Frequently Asked Questions
What happens during my first visit?
During your first visit you can expect the following:
- Arrive at your appointment with your paperwork completed (you can download it from our website – see the paperwork or forms link).
- You will provide us with your prescription for physical therapy.
- We will copy your insurance card.
- You will be seen for the initial evaluation by the therapist.
The therapist will discuss the following:
- Your medical history.
- Your current problems/complaints.
- Pain intensity, what aggravates and eases the problem.
- How this is impacting your daily activities or your functional limitations.
- Your goals with physical therapy.
- Medications, tests, and procedures related to your health.
The therapist will then perform the objective evaluation which may include some of the following:
- Palpation – touching around the area of the pain/problem. This is done to check for the presence of tenderness, swelling, soft tissue integrity, tissue temperature, inflammation, etc.
- Range of Motion (ROM) – the therapist will move the joint(s) to check for the quality of movement and any restrictions.
- Muscle Testing – the therapist may check for strength and the quality of the muscle contraction. Pain and weakness may be noted. Often the muscle strength is graded. This is also part of a neurological screening.
- Neurological Screening – the therapist may check to see how the nerves are communicating with the muscles, sensing touch, pain, vibration, or temperature. Reflexes may be assessed as well.
- Special Tests – the therapist may perform special tests to confirm/rule out the presence of additional problems.
- Posture Assessment – the positions of joints relative to ideal and each other may be assessed.
The therapist will then formulate a list of problems you are having, and how to treat those problems. A plan is subsequently developed with the patient’s input. This includes how many times you should see the therapist per week, how many weeks you will need therapy, home programs, patient education, short-term/long-term goals, and what is expected after discharge from therapy. This plan is created with input from you, your therapist, and your doctor.
What do I need to bring with me?
Make sure you bring your physical therapy referral (provided to you by your doctor) and your payment information. If you are covered by Workers’ Compensation, bring your claim number and your case manager’s contact information. If your insurance company requires the clinic and/or the therapist to fill out some information, bring along the insurance form.
How should I dress?
You should wear indoor shoes, loose fitting clothing so you can expose the area that we will be evaluating and treating. For example, if you have a knee problem, it is best to wear shorts. For a shoulder problem, a tank top is a good choice, and for low back problems, wear a loose fitting shirt and pants, again so we can perform a thorough examination.
How long will each treatment last?
Treatment sessions typically last 30 to 60 minutes per visit.
How many visits will I need?
This is highly variable. You may need one visit or you may need months of care. It depends on your diagnosis, the severity of your impairments, your past medical history, etc.
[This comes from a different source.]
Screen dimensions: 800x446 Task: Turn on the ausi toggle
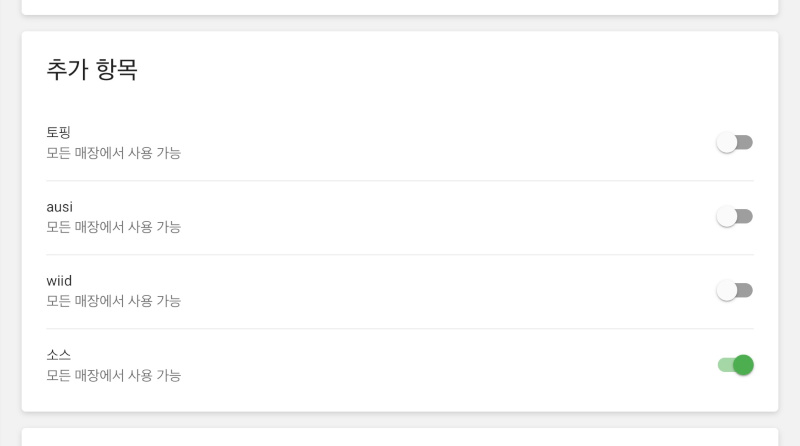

You will be re-evaluated on a monthly basis and when you see your doctor, we will provide you with a progress report with our recommendations.
Are treatments painful?
For many patients, one of the primary objectives is pain relief. This is frequently accomplished with hands-on techniques, modalities such as ultrasound, electrical stimulation, and/or heat or cold therapy. Movement often provides pain relief as well. Your physiotherapist will provide you with the appropriate exercises not only for pain relief but to recover range of motion, strength, and endurance.
In some cases, physiotherapy techniques can be painful. For example, recovering knee range of motion after total knee replacement or shoulder range of motion after shoulder surgery may be painful. Your physical therapist will utilize a variety of techniques to help maximize your treatment goals. It is important that you communicate the intensity, frequency, and duration of pain to your therapist. Without this information, it is difficult for the therapist to adjust your treatment plan.
What do I need to do after my treatments?
Some patients will need to continue with home exercises. Some may choose to continue with a gym exercise program. Others will complete their rehabilitation and return to normal daily activities. It is important that you communicate your goals to your therapist, so he/she can develop a custom program for you.